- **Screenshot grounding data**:
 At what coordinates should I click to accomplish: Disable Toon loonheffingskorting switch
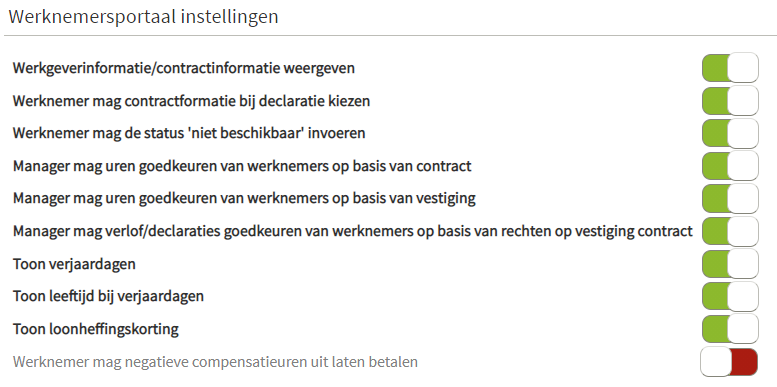pos(730,329)
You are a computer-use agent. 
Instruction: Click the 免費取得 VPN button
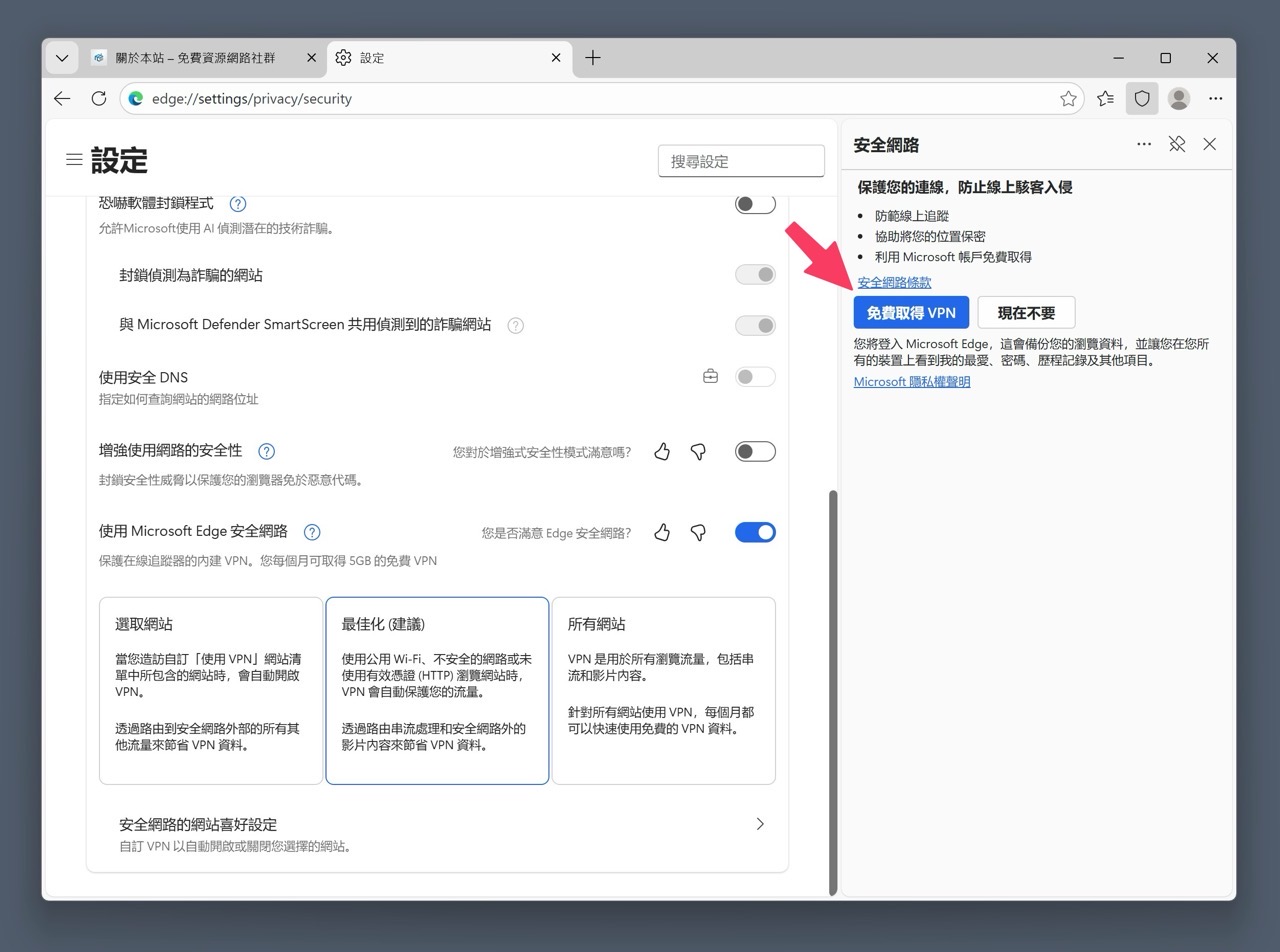[910, 312]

- **Task brief**:
The records above are to be retyped exactly, with every picture left out.

- **Written response**:
 At what coordinates should I click to accomplish: Disable Toon loonheffingskorting switch
pos(730,329)
You are a computer-use agent. 
Instruction: Click the 免費取得 VPN button
[910, 312]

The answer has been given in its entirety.